Devotional Library / Morning and Evening
Ezekiel 3:7
Evening • 4/28
Primary Scripture: Ezekiel 3:7
Are there no exceptions? No, not one. Even the favoured race are thus described. Are the best so bad?—then what must the worst be? Come, my heart, consider how far you have a share in this universal accusation, and while considering, be ready to take shame to yourself in which you may have been guilty.
The first charge is impudence, or hardness of forehead, a lack of holy shame, an unholy boldness in evil. Before my conversion, I could sin and feel no compunction, hear of my guilt and yet remain unhumbled, and even confess my iniquity and manifest no inward humiliation because of it.
For a sinner to go to God’s house and pretend to pray to him and praise him argues a shamelessness of the worst kind! Alas! Since the day of my new birth I have doubted my Lord to his face, murmured unblushingly in his presence, worshipped before him in a slovenly manner, and sinned without grieving over it.
If my forehead were not as an adamant, harder than flint, I should have far more holy fear, and a far deeper contrition of spirit. Woe is me, I am one of the impudent house of Israel. The second charge is hardheartedness, and I must not dare to plead innocent here.

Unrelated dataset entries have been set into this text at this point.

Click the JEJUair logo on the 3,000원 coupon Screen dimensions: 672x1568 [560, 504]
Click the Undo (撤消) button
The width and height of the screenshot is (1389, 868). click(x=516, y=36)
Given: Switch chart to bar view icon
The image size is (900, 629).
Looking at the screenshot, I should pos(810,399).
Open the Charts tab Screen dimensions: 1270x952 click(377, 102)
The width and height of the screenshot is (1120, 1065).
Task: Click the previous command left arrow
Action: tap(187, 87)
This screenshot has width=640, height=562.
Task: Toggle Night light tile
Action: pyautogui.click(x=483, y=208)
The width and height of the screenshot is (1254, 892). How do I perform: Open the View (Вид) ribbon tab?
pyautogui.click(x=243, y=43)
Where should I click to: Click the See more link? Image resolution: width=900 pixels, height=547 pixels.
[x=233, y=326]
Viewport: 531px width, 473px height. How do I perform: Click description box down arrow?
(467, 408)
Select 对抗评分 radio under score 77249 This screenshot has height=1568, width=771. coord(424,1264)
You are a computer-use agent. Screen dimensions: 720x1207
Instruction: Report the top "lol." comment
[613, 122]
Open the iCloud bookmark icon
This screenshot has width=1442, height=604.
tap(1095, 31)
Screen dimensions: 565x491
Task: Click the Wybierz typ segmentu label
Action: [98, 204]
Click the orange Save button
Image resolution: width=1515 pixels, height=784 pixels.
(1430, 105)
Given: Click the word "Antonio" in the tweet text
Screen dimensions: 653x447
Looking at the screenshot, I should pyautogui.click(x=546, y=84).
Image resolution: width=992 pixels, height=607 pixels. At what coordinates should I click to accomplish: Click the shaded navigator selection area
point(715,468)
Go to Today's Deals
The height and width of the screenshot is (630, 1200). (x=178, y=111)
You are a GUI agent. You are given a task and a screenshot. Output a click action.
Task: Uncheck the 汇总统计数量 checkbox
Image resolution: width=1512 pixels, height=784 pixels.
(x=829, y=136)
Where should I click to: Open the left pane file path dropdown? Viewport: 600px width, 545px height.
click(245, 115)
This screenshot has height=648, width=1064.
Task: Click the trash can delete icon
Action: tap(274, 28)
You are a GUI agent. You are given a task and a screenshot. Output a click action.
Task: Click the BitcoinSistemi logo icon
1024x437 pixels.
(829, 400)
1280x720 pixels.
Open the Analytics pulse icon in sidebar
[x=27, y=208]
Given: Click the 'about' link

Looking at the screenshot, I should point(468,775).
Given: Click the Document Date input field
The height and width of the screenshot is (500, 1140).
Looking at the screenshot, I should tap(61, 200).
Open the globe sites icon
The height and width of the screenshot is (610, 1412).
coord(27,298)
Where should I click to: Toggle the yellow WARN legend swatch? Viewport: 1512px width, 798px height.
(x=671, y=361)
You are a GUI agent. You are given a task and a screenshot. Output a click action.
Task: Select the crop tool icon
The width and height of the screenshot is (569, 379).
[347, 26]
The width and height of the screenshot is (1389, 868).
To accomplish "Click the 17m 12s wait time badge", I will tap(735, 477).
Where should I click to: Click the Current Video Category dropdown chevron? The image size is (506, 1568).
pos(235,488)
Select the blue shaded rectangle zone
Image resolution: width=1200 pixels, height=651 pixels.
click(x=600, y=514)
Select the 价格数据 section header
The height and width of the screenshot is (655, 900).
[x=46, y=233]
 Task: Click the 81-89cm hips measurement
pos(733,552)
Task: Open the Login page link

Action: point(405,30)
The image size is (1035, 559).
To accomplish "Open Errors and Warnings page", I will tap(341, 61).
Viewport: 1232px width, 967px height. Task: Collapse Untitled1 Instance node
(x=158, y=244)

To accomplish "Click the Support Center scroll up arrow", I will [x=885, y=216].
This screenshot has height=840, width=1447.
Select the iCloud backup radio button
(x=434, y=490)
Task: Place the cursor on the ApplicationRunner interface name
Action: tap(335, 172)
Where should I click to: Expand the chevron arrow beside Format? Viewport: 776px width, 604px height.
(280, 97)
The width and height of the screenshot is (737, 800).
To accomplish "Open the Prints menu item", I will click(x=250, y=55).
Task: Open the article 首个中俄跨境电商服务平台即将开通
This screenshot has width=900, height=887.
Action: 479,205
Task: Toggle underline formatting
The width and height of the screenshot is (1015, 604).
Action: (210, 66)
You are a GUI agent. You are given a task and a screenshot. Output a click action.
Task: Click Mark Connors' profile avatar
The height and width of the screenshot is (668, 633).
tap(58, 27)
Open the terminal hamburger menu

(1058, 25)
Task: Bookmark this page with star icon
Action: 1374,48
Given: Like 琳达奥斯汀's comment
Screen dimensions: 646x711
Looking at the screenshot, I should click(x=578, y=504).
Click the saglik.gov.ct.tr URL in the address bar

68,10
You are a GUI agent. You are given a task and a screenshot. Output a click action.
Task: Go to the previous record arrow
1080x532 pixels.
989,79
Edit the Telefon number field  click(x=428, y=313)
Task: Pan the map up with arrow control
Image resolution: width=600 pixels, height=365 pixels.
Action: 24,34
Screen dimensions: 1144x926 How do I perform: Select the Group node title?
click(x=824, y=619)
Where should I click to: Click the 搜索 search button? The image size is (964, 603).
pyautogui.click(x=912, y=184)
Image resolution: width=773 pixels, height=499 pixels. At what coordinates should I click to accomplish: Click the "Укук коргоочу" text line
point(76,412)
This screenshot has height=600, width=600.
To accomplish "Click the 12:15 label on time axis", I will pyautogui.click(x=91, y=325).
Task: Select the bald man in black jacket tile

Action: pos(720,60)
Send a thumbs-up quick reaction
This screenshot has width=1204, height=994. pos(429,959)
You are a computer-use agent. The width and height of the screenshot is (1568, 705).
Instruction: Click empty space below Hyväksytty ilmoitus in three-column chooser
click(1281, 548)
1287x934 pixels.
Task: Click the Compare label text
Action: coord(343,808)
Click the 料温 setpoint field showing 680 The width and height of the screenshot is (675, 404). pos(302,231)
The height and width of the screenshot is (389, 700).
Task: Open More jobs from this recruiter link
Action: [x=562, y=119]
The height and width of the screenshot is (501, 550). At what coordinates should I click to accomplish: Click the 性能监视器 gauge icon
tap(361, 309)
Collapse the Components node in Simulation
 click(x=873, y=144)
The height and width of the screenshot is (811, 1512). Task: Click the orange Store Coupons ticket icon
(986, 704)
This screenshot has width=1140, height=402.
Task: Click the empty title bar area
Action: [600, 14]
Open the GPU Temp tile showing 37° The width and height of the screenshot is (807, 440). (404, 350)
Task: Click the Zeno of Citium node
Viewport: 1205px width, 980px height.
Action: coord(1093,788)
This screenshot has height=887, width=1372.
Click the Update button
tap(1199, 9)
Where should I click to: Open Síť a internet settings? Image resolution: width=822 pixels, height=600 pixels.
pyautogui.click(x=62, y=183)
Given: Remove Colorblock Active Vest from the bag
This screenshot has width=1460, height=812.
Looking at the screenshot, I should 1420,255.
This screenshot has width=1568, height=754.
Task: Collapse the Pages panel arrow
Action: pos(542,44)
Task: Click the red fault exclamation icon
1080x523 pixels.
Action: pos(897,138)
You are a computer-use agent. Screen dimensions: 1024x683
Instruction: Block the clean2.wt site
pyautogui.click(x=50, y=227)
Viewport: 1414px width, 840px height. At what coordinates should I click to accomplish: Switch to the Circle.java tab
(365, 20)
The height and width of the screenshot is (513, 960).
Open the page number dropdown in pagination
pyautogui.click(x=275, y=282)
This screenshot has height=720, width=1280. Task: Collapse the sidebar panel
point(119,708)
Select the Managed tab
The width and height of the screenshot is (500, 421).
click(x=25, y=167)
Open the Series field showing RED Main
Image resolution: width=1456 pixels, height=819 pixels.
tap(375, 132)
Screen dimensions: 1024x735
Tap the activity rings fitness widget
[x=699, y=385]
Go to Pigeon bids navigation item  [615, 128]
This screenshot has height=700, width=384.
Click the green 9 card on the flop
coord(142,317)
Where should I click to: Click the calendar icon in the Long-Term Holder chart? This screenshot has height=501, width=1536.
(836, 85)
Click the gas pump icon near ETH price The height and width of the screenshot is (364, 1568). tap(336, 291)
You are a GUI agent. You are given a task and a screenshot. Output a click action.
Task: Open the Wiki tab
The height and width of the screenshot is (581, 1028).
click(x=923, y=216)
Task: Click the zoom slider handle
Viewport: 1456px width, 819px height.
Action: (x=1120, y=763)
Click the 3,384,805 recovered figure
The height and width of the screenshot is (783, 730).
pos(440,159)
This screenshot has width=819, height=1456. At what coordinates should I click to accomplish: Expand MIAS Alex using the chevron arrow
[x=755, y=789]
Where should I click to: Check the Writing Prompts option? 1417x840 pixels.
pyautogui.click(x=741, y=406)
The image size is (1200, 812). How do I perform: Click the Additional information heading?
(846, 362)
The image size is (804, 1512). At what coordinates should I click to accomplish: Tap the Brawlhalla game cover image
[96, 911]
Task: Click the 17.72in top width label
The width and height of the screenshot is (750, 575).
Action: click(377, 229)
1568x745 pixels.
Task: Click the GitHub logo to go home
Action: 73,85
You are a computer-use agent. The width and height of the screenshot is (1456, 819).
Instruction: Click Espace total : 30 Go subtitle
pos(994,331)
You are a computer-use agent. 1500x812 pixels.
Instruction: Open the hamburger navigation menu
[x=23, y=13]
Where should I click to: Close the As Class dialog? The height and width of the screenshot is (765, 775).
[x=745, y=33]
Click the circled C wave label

Once I had nothing but a heart of stone, and although through grace I now have a new and fleshy heart, much of my former obduracy remains. I am not affected by the death of Jesus as I ought to be; neither am I moved by the ruin of my fellow men, the wickedness of the times, the chastisement of my heavenly Father, and my own failures, as I should be.
O that my heart would melt at the recounting of my Saviour’s sufferings and death. Would to God I were rid of this nether millstone within me, this hateful body of death. Blessed be the name of the Lord, the disease is not incurable, the Saviour’s precious blood is the universal solvent, and me, even me, it will effectively soften, until my heart melts as wax before the fire.